DATA FOR THIS TASK:

---

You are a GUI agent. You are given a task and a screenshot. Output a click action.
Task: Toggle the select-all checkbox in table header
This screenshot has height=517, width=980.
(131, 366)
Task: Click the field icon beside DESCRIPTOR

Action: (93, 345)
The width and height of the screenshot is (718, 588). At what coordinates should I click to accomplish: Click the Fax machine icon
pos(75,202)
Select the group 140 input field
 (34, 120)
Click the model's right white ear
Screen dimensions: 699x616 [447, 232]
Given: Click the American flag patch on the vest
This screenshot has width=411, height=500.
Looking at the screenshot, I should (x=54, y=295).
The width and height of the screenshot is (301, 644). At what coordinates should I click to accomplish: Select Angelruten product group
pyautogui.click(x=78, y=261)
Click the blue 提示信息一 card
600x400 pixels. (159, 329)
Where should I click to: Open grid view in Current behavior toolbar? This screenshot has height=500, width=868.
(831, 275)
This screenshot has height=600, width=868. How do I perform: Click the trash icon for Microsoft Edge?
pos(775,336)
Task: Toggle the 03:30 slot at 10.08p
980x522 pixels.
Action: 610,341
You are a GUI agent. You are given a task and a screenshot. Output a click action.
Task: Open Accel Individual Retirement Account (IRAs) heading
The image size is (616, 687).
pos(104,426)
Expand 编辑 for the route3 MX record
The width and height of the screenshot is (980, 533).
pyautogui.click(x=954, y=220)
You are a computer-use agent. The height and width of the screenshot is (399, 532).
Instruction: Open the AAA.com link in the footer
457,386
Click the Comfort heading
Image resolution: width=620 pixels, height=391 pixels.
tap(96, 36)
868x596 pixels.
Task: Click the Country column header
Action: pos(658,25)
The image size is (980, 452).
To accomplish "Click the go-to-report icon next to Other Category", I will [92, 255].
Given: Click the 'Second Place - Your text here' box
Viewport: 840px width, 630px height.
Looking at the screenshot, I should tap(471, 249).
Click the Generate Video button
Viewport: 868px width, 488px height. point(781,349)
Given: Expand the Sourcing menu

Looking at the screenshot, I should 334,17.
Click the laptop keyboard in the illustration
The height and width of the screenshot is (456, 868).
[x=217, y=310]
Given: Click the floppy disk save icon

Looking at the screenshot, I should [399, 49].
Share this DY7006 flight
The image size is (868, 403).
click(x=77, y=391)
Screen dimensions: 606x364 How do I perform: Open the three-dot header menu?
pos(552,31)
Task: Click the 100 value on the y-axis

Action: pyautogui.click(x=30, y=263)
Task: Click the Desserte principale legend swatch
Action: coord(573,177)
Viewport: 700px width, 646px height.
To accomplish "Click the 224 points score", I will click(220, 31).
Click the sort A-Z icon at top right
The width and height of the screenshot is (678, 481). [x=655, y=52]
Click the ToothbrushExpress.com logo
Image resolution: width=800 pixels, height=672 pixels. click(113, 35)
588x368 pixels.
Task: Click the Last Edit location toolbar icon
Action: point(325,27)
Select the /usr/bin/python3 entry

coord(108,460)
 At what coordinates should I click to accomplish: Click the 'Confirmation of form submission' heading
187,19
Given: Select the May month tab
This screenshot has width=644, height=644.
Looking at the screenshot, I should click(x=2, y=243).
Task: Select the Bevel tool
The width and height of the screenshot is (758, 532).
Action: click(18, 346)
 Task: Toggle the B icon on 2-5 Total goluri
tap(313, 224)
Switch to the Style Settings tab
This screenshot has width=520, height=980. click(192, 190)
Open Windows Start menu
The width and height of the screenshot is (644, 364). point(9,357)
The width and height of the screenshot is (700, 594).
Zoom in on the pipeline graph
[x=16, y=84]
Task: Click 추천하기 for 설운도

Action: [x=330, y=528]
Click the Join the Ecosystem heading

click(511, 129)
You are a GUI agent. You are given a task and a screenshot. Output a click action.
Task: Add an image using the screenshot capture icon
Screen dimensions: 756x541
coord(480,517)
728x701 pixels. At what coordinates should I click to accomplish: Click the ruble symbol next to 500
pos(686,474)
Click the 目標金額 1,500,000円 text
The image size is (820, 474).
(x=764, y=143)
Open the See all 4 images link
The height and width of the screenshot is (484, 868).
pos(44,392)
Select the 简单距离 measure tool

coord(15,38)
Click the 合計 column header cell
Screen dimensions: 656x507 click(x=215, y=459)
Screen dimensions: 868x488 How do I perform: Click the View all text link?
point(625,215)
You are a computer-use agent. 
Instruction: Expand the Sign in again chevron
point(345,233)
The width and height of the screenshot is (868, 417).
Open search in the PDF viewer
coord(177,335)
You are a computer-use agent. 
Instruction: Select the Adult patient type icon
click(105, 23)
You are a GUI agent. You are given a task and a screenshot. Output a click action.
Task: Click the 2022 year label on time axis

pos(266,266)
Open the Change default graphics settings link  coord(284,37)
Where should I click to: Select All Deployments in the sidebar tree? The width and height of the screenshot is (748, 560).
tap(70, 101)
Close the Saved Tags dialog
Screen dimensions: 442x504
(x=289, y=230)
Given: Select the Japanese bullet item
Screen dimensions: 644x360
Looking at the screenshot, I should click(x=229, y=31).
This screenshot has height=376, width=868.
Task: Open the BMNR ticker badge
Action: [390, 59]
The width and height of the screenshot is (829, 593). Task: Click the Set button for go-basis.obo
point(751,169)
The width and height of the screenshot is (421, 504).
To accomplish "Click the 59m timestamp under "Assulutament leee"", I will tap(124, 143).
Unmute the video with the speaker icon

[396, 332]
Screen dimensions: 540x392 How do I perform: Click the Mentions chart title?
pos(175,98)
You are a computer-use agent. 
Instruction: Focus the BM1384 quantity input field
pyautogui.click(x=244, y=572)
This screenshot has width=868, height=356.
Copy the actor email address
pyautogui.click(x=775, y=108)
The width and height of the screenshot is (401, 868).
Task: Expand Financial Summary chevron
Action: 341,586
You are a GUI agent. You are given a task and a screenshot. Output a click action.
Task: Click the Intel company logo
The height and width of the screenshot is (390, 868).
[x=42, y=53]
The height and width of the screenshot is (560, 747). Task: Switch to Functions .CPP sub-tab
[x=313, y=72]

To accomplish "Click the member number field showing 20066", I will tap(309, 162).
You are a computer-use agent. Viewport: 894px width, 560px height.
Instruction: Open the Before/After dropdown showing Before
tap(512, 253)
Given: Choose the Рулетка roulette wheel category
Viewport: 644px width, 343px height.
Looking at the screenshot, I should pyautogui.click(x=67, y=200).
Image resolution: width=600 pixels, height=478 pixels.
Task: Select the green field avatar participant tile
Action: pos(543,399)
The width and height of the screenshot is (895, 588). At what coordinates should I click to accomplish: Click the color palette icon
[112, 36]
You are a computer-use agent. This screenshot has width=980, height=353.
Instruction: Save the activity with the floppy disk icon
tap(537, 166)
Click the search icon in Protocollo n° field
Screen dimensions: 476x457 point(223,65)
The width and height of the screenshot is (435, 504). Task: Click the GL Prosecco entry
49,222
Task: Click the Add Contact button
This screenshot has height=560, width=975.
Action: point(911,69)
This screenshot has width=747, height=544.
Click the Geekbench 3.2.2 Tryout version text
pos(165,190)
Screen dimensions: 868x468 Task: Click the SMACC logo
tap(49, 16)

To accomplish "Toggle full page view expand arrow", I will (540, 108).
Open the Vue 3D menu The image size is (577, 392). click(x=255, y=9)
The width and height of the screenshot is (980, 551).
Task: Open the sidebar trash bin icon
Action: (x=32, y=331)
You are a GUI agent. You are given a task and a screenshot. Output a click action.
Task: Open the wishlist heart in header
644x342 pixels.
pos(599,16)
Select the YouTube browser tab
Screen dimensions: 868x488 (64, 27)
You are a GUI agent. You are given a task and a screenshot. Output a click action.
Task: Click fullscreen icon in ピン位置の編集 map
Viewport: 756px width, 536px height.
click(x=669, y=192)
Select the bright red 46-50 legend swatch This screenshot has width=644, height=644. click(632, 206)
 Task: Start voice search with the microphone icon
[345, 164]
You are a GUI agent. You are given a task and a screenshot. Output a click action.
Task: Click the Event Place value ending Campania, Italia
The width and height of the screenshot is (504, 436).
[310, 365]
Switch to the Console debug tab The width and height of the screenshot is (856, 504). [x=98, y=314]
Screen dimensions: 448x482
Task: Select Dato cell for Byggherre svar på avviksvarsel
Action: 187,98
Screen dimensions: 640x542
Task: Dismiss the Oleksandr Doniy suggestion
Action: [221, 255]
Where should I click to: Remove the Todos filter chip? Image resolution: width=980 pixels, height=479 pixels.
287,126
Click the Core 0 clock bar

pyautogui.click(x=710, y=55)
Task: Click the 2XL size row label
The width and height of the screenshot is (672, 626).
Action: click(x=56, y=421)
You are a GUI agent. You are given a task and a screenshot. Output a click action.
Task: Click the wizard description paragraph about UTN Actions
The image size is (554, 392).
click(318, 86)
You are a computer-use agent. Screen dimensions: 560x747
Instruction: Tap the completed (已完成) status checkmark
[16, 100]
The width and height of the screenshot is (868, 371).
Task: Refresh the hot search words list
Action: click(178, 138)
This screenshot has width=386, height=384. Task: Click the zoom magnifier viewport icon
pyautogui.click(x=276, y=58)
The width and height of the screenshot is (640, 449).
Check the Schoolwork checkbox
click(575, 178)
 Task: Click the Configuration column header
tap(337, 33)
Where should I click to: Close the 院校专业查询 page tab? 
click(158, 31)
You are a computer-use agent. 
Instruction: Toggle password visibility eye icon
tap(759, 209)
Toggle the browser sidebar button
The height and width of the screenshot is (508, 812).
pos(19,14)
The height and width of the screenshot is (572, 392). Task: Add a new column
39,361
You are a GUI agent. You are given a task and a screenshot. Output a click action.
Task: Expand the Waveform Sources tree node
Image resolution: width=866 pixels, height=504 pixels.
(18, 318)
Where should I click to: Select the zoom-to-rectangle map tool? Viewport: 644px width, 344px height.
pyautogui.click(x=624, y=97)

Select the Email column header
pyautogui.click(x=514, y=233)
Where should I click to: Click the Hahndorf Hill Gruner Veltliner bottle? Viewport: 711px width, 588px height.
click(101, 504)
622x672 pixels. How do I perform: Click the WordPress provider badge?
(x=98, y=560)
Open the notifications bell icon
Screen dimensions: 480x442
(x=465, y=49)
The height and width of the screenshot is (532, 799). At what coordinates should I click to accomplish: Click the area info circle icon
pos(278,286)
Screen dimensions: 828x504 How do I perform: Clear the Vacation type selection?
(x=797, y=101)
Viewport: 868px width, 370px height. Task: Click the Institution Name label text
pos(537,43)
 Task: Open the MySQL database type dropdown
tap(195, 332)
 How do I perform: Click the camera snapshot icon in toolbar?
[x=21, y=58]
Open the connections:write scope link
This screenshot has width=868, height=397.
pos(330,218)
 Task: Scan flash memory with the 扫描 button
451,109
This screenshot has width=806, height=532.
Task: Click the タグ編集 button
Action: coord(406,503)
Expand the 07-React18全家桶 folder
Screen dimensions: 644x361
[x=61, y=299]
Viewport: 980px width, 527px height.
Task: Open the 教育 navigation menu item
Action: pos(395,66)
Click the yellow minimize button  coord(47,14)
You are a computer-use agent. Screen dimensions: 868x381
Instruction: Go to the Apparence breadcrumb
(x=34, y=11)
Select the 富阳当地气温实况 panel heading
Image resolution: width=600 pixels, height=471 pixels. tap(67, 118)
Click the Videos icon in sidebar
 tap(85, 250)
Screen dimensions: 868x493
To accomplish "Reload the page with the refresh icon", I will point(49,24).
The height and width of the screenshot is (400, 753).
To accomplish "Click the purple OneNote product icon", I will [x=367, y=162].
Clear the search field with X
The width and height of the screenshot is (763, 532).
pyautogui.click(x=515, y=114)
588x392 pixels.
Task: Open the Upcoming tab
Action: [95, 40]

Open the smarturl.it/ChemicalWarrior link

---

TASK OBJECTIVE: The answer must be every line from the records above that contains the word "Place", copied out.

ANSWER:
Given: Click the 'Second Place - Your text here' box
Task: Click the Event Place value ending Campania, Italia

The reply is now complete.